ATTENZIONE su indicazione dell'autore, la recensione potrebbe contenere anticipazioni della trama

Per cercare di dire la mia sull’ultimo lavoro di Darren Aronofsky, utilizzerò il medesimo sistema che il protagonista del film, Charlie, professore universitario di corsi online, consiglia ai propri studenti quando questi sono chiamati a valutare un’opera.
Un sistema che predilige un certo tipo di narrazione autentica, che affonda le sue radici nelle primigenie emozioni, e che non fa uso di particolari sofismi, né di elaborate o astruse parole.
Parole semplici, naturali, che nel film vanno a levigare gli ispidi tratti di quella che si può definire ”un’anatomia del suicidio”.
Del resto, sin dai primi minuti, da quando la telecamera si sofferma, quasi in un atto voyeuristico e beffardo sull’imponente figura del protagonista, in un suo momento privato, che poi sfocia subito in quello che si può definire il leitmotiv visivo dell’opera, ossia l’ostentazione del dolore, si può evincere l’intento del regista di utilizzare le parole come testimoni dei più veri e reali sentimenti.

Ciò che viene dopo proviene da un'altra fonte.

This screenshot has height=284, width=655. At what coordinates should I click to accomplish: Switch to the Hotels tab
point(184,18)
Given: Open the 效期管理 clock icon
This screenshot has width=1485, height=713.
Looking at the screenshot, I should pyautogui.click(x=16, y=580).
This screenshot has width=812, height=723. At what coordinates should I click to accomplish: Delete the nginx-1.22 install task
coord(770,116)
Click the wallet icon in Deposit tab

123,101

Quando Thomas, falso missionario della New Life Church, irrompe nella stanza principale, che è a conti fatti l’intero palcoscenico dell’opera, e comincia a leggere un tema ( che solo più avanti scopriremo essere scritto da Ellie, figlia di Charlie ) incentrato sull’analisi del capolavoro di Herman Melville, Moby Dick; le parole fungono da linea guida nel cercare di veicolare gli spettatori, scaraventati inizialmente in una sorta di Grande Fratello, verso il significato più profondo della pellicola.

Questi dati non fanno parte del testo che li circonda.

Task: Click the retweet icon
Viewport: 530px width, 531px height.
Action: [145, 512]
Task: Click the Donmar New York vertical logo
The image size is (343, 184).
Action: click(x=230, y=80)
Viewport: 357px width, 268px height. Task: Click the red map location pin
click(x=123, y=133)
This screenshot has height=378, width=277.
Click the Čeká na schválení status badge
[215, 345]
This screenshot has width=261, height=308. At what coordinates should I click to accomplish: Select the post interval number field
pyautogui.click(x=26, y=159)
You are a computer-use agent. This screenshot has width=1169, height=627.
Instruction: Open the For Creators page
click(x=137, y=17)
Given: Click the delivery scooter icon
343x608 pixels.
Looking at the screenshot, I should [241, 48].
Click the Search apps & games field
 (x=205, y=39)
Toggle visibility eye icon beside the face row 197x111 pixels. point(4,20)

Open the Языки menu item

Ellie, nel tema, offre il suo particolare punto di vista, asserendo ( o scrivendo ) che tutte le descrizioni fatte da Ismaele sui capodogli siano solo un tentativo di mascherare il dolore, quello che inevitabilmente dovrà affrontare più avanti nell’epilogo, e di quanto la figura del capitano Achab, nella sua monomaniaca ossessione, sia triste.
Forse sarà solo il frutto di una mia sovranalisi, ma ho visto in queste parole la volontà del regista di celare un dolore con un altro dolore, di natura diversa, più personale.

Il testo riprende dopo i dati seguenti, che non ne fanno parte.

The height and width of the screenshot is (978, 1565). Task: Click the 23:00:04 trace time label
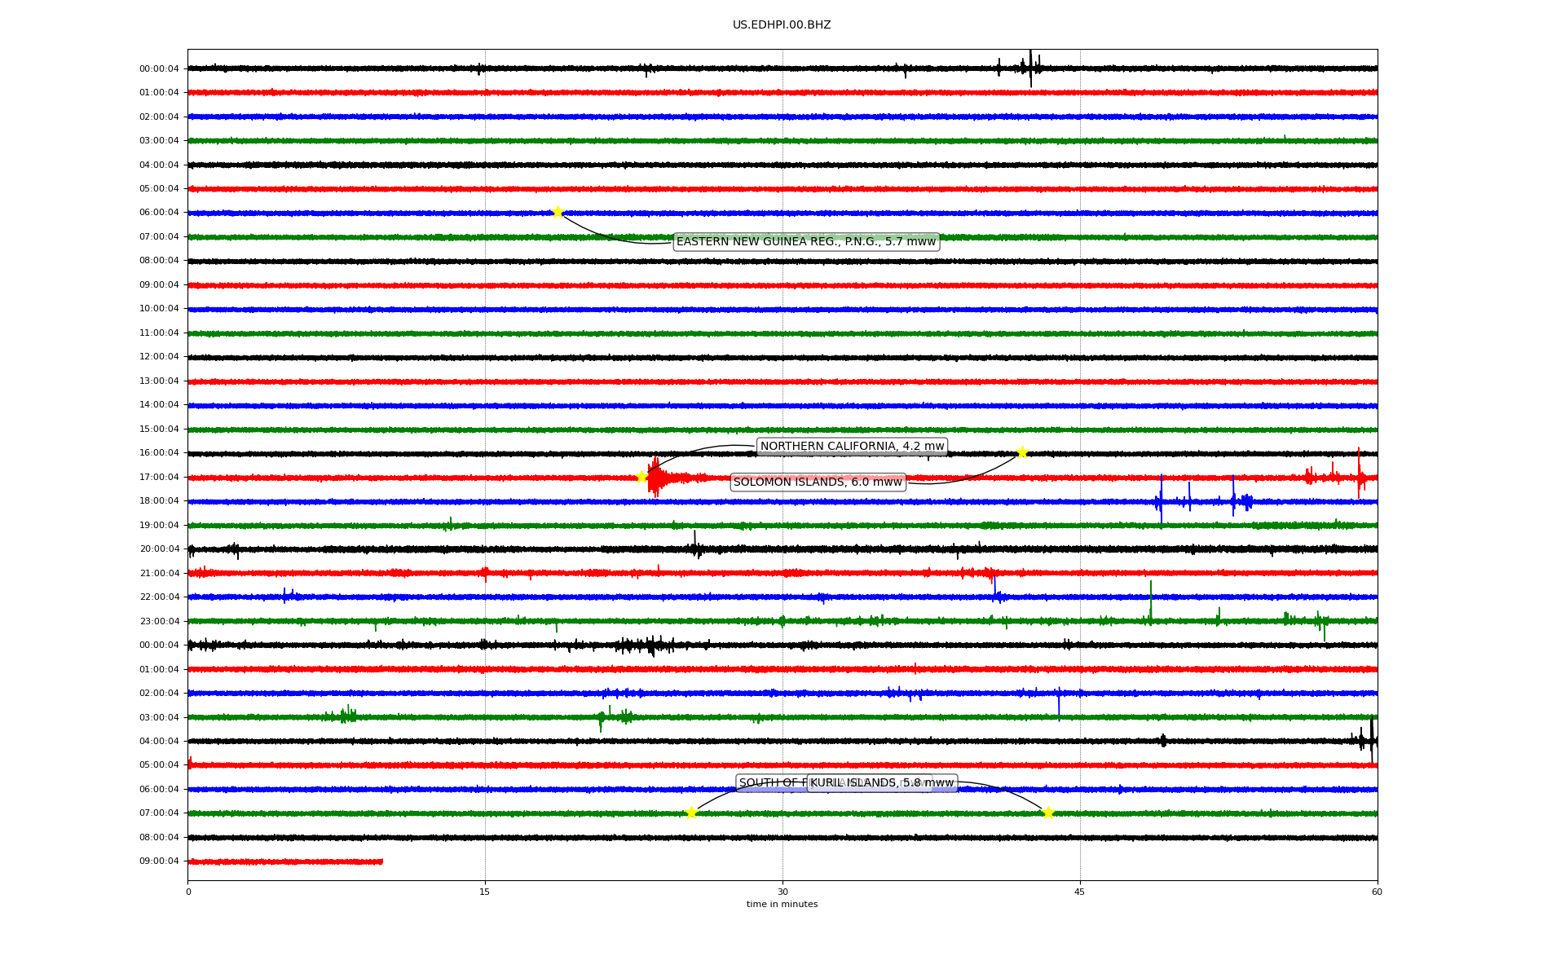[159, 621]
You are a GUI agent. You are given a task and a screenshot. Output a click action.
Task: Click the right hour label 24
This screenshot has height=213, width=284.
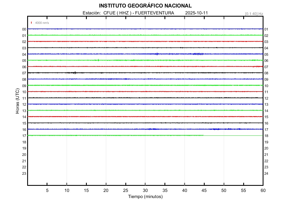pos(266,174)
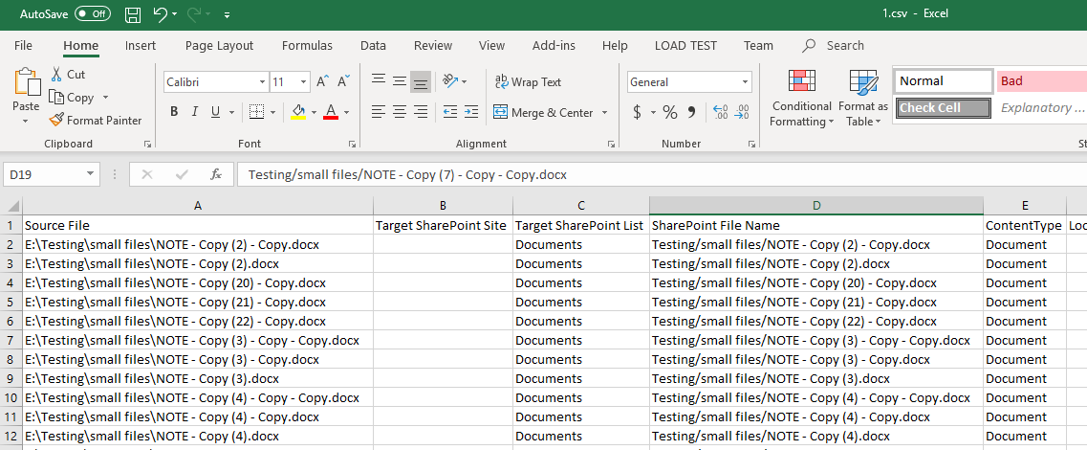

Di mascherare, paradossalmente, la sofferenza intima con quella fisica, strumentalizzandola e portandola alla sua fase culminante.
D’altro canto la figura stessa del protagonista, il suo ottimismo, che va in antitesi con il realismo crudo dell’ex moglie, e al nichilismo della sua giovane figlia, non è propriamente positiva, in quanto in essa si possono riscontrare, oltre a un cieco egoismo dettato dall’amore che ha portato poi ad abbandonare la sua famiglia ( soprattutto Ellie ), anche una certa pavidità nell’affrontare i problemi, lasciando che la gioia del cibo compensasse momentaneamente le sue pene.
Il finale è costruito per dare appunto a Charlie, non il modo di redimersi; Il suo tentativo di ripagare materialmente la figlia col denaro, anche a costo della propria vita, non vale un suo ipotetico sforzo di curarsi e tentare di ricucire un rapporto andato, piuttosto è solo l’opportunità di rialzarsi, anche se solo per un attimo, e di scusarsi, sublimandosi nella contemplazione di un ricordo.